The end of the Awakening. Edna dies...in the ocean... surprise surprise. Stupid ocean....how fitting?
Anyway.
She drowns the ocean. Earlier when she swims out, she finds it empowering to do something that no women has done before, and to go beyond her comfort zone. So I find it fitting that she drowns while doing something she finds empowering. The way she decided to change her life and live basically as a creole man, was empowering to her. What she couldn't understand or comprehend was that she could not keep up both this new lifestyle and her old. Trying to keep up both, and not knowing what she wanted led to her mental downfall. So then when she was swimming, something also empowering, she swam passed her limits, and couldn't handle it, and drowned. The main thing that I was discussing with myself in my head as I was reading was, Is it a suicide? or was it accidental. I can't decide if she swam out on purpose with the intention of swimming until she drown or if she swam out for the feeling of the empowerment and got caught up and swam too far and drown... OR did she swim out with the intention of empowerment, and then decide in the middle of it to let herself swim further and drown. or i guess she could have gone out for empowerment and then realized she was out too far, and then decided not to turn around.. but that is similar to the third one. I am leaning towards the third one.

suppression.

A Work of Artifice

Marge Piercy
(b. 1936)

The bonsai tree
in the attractive pot
could have grown eighty feet tall
on the side of a mountain
till split by lightning.
But a gardener
carefully pruned it.
It is nine inches high.
Every day as he
whittles back the branches
the gardener croons,
It is your nature
to be small and cozy,
domestic and weak;
how lucky, little tree,
to have a pot to grow in.
With living creatures
one must begin very early
to dwarf their growth:
the bound feet,
the crippled brain,
the hair in curlers
the hands you
love to touch.


When I read the first line of this poem, I will not lie, I laughed for quite a while. I have this long running joke with Aly Hughes about bonsai trees. Then I decided to read it for real, and I was like… dayummmm this is not funny. The author uses the tree to exemplify suppression. In particular is is about the suppression of girls in Asian countries. When this was written feet binding was a common practice to keep women from having their feet grow because small feet were considered attractive.
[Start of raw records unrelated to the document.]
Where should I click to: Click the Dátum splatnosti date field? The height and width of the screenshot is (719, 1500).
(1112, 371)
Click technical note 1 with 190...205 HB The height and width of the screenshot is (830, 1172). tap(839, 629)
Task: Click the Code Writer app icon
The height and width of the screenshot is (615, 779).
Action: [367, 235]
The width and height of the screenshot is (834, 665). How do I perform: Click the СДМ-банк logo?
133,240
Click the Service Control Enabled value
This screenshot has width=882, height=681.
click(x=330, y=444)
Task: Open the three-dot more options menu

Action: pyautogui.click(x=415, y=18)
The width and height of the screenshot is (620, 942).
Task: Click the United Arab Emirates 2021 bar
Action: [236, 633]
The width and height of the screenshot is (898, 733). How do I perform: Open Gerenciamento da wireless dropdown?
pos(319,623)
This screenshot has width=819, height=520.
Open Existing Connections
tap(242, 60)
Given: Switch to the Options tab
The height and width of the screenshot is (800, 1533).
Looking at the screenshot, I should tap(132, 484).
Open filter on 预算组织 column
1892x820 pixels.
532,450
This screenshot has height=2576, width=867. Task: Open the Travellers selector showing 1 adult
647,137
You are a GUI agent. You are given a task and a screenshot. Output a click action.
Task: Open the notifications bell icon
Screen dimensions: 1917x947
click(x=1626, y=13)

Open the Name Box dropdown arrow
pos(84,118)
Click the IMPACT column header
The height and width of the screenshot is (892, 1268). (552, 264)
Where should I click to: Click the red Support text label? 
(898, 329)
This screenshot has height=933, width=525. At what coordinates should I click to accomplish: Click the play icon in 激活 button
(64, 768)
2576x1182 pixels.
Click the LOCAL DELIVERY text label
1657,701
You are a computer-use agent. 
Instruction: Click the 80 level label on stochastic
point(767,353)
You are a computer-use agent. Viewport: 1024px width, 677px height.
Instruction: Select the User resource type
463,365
This poem is about not conforming exactly but living up to the level that society has set for you. Women are taught from a young age what they are supposed to be and what they are supposed to look like. This poem is about starting when girls are young to suppress any thoughts other than what society wants them to think. Not only is it about suppressing those thoughts, but about replacing them with thoughts that societies pressures are right and they are happy living life like that. Now, don’t respond to this response to tell me that it is not only women who face these pressures. Men also face them. But this poem is about women, and I am a woman. Therefore I wrote it from a woman’s perspective. The End.

Thursday, November 6, 2008

i totally swam in the ocean and i was sooo empowering

Enda has been trying to learn how to swim the entire summer. One day she gets the courage to just try and swim as far as as she can. She is swimming as far as she can and must swim further than any woman has swam before. Symbolism much? This scene is a metaphor for the entire novel itself. Edna wants to break out the the role that women are supposed to play. when she swims out she thinks that she has gone so far, but in reality she hasnt. In the rest of her life she is breaking out of her comfort zone, but to others she isn't doing that much.